Sunday, September 25, 2005

Common Malware Enumeration

This article describes the Common Malware Enumeration project. CME is a sister project to Mitre's Common Vulnerabilities and Exposures (CVE) initiative. CME will "assign unique identifiers to high priority malware events." This is a great idea, because anti-virus vendors, security researchers, and OS/application vendors will be able to refer to a common name rather than their internal representations for malware. DHS is funding the CME project.

4 comments:

Anonymous said...

I am fairly skeptical on how successful this approach will be.

- This takes away the media blitz when something like Bagle or Slammer can be announced in the media. Saying CME-635 wrecked havoc really steals away from the news drama. News media will still use the namig scheme from researchers and vendors.

- This takes away marketing from security and AV companies for much the same reason. Maybe we can identify common threats, but researchers and vendors will not change their naming conventions.

- Making this automated is a terrible idea. How do you draw relationships between variants released weeks apart? The numbers will tell you nothing. What if three real viruses are released in an hour? Vendors will be frustrated by the 2 hour "no submission" period...and so will researchers. How does one company know that CME-234 is also the virus they have? Will code be released? Will someone be looking at the code submissions behind the scenes to determine duplicate entries? What if one company participates, but just resubmits everything they find, duplicated or not? "We have submitted 4,564 CME viruses..."

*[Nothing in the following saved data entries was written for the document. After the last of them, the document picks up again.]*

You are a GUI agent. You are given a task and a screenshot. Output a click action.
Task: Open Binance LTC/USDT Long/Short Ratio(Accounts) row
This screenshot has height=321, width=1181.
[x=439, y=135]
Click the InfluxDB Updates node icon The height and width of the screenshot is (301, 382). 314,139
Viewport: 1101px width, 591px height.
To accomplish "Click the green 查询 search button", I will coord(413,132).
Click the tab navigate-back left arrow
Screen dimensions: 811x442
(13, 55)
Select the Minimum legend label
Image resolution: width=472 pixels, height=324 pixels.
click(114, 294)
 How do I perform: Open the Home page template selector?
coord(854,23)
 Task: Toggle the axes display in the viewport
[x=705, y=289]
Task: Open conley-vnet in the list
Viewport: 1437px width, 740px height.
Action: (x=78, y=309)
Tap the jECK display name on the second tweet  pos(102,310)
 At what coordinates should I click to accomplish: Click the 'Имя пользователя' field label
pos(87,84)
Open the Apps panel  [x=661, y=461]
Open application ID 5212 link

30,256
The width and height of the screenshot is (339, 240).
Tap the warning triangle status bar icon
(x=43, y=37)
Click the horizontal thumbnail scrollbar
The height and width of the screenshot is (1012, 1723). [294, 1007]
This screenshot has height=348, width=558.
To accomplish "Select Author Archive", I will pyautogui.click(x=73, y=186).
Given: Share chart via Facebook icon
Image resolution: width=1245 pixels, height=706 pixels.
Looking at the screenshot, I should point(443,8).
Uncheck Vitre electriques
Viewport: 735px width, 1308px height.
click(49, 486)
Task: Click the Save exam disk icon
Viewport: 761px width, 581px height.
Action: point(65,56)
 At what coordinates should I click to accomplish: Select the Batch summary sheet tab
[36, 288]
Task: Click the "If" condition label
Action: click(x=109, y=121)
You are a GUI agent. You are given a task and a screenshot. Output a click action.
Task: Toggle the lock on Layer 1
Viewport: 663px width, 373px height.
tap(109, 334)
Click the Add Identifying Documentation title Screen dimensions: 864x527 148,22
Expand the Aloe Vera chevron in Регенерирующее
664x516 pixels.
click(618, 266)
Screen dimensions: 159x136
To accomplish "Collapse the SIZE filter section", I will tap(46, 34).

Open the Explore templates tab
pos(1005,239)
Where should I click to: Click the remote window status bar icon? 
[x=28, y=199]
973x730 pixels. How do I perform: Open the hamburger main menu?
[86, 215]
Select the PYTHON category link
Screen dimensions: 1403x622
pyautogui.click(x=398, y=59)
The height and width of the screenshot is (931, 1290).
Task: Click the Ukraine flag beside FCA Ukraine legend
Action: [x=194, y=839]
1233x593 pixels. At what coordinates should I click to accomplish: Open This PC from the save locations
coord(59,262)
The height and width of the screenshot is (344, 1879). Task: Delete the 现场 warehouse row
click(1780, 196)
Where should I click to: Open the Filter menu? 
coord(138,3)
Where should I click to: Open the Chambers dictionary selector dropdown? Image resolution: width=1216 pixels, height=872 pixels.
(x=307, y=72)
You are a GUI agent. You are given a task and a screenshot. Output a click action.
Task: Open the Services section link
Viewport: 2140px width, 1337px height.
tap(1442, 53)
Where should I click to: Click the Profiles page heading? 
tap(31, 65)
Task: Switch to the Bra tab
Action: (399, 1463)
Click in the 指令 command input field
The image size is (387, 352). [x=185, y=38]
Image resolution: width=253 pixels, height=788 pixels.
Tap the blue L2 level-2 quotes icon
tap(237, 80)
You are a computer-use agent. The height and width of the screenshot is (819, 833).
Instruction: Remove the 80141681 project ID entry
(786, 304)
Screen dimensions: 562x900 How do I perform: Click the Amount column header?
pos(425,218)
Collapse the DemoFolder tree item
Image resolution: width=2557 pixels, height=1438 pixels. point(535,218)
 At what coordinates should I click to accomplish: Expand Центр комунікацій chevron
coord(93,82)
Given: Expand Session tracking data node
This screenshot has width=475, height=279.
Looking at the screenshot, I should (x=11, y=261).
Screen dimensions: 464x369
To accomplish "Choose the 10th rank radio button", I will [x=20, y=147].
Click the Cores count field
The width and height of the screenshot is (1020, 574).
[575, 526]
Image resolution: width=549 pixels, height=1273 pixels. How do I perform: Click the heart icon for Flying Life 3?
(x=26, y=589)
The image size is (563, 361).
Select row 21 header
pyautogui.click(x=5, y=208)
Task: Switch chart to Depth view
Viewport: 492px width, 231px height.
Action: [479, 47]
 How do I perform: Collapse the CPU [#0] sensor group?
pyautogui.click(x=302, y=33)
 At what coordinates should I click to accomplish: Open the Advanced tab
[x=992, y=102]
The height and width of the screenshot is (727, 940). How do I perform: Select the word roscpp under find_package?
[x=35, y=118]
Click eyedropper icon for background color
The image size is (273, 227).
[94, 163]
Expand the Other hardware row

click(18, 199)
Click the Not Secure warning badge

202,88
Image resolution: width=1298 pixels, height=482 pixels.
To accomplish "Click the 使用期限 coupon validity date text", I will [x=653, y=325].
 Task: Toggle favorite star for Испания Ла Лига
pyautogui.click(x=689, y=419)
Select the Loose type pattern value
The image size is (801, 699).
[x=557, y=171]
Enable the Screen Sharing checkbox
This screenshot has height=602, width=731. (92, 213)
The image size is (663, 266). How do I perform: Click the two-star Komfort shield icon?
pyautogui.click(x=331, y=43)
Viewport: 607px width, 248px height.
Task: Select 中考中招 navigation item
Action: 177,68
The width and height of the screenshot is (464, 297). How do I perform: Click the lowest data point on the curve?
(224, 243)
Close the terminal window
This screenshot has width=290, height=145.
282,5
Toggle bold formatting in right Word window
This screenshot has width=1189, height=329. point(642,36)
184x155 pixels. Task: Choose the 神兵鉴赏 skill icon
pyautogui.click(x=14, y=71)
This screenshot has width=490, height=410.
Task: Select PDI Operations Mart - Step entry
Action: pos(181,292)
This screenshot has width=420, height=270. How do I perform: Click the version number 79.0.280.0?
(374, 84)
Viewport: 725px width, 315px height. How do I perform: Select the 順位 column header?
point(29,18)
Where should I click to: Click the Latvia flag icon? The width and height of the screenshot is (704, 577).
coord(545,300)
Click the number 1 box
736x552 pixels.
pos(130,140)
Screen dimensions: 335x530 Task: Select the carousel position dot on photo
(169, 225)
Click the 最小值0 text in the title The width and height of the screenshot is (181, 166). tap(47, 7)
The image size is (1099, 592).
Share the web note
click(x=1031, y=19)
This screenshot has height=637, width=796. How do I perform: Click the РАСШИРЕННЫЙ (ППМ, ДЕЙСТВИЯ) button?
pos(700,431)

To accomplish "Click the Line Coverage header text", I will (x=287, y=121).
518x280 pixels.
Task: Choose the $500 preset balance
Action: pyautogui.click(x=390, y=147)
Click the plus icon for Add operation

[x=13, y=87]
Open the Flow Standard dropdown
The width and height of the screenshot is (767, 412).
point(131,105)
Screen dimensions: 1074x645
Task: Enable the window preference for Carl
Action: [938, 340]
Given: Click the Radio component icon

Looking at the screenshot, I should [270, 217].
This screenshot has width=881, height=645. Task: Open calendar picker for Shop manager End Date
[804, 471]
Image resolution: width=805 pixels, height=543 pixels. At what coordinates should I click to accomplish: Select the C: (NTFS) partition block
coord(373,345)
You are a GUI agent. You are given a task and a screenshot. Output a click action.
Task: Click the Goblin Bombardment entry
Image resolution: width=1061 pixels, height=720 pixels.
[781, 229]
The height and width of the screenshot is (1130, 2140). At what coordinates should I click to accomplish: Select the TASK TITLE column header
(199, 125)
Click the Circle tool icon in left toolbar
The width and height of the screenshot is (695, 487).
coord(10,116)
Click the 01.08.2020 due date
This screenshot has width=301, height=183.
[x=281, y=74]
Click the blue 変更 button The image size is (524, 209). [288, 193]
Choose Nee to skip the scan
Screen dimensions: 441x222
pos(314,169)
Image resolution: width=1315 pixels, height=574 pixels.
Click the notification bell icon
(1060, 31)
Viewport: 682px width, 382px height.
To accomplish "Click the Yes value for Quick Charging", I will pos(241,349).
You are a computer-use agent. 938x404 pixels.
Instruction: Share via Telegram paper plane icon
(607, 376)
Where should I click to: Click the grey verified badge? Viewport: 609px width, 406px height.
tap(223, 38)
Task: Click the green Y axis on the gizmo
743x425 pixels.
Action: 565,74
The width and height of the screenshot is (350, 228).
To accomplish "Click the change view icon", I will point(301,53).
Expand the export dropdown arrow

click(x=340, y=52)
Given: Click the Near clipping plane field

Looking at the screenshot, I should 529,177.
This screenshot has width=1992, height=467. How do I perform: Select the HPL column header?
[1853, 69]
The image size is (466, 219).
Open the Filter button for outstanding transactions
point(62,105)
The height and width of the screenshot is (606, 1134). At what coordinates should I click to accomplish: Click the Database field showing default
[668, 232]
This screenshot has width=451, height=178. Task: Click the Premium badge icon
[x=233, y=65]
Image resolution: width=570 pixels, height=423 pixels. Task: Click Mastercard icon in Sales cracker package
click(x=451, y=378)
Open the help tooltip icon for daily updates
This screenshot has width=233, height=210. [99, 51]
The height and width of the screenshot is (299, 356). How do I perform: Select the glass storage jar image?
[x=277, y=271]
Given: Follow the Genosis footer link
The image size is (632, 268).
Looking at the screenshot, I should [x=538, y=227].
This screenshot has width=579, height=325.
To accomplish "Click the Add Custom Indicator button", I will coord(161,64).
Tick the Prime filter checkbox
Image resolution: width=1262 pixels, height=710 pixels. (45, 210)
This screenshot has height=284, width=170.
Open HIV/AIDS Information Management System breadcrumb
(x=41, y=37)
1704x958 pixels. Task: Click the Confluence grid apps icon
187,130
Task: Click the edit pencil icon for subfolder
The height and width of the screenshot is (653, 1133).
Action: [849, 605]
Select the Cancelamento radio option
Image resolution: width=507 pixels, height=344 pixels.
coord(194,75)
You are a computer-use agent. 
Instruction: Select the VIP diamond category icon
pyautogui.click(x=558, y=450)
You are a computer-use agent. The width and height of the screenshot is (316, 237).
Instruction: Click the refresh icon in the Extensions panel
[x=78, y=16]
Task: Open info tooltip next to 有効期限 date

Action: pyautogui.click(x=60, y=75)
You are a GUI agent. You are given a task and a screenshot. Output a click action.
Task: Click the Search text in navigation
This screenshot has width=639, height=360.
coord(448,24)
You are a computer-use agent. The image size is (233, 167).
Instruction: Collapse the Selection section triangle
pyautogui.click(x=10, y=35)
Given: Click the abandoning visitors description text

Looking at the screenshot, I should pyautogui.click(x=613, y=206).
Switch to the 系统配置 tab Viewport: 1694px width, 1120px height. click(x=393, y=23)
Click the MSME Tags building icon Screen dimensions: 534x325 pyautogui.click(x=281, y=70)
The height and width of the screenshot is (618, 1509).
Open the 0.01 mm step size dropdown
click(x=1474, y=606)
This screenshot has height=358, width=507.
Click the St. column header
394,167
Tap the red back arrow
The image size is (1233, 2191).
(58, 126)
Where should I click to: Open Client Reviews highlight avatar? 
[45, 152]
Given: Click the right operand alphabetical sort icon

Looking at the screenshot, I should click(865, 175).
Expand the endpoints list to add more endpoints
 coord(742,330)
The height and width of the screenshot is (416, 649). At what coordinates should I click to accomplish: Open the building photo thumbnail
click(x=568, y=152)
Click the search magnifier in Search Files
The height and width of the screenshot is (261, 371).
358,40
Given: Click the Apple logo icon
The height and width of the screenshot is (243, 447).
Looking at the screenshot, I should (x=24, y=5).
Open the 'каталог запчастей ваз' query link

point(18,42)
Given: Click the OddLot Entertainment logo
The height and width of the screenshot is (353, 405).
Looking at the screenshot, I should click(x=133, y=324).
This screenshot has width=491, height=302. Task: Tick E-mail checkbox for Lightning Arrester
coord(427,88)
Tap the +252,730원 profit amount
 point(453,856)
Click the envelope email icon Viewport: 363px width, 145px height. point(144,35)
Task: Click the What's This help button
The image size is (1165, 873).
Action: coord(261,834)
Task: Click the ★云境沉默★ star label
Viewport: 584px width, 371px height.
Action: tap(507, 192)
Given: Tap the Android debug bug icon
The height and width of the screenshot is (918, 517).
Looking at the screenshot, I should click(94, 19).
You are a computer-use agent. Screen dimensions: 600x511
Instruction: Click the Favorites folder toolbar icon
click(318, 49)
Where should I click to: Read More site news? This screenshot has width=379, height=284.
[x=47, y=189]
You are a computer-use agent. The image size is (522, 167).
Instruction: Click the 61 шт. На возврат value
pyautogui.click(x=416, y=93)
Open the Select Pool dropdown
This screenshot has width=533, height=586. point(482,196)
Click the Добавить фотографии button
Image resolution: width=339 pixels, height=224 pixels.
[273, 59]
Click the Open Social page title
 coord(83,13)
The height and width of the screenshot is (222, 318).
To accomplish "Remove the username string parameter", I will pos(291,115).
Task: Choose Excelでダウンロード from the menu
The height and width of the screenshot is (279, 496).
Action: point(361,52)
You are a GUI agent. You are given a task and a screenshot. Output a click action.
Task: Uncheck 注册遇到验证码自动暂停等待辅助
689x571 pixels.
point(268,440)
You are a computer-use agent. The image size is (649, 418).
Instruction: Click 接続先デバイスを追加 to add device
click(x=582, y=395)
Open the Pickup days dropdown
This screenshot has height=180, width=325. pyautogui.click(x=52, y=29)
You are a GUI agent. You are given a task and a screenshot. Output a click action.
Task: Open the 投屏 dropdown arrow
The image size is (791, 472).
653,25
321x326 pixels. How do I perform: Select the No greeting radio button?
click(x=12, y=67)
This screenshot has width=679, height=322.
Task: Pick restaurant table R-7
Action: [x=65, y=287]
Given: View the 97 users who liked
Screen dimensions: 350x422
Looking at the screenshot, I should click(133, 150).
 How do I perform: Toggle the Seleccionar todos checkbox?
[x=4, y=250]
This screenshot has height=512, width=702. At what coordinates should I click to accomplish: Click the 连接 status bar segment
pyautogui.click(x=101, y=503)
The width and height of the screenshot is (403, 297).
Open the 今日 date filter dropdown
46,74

- After having read the most excellent virus book, The Art of Computer Virus Research and Defense by Peter Szor (http://www.bookpool.com/ss?qs=virus+research&x=0&y=0), I have come to understand the issues of naming worms, and the naming conventions themselves. I doubt I will ever use CME-234, but rather use the much more immediately informative W32@MMBagle.G (I might have that wrong, but it immediately tells me a memorable name, the platform, mass-mailing, and it is a variant).

Bottom-line, even if this takes off, I think item #3 in my list will be the one that kills this project in its current form.

-LonerVamp

Anonymous said...

Strike that about the automated part. I was confused. It appears there will be a research team behind submissions. At any rate, I hope this will not slow down response times with this added layer of work. Also, I hope they stick strictly to assigning a CME to particular code and match a description of what that code does, thus eliminating all the subjective threat ratings and other stuff. Everything else should be done by the vendors. This is like the Dewey Decimal Systems in libraries where the system doesn't care how good or important or small a book is, it just assigns it a number and a category and away she goes.
-LonerVamp

Richard Bejtlich said...

Hi LonerVamp,

I think the media will continue to use whatever catchy name a vendor applies to malware. I think the CME will appear more "behind the scenes" to ensure researchers and analysts are all referring to the same piece of code.

Anonymous said...
This comment has been removed by a blog administrator.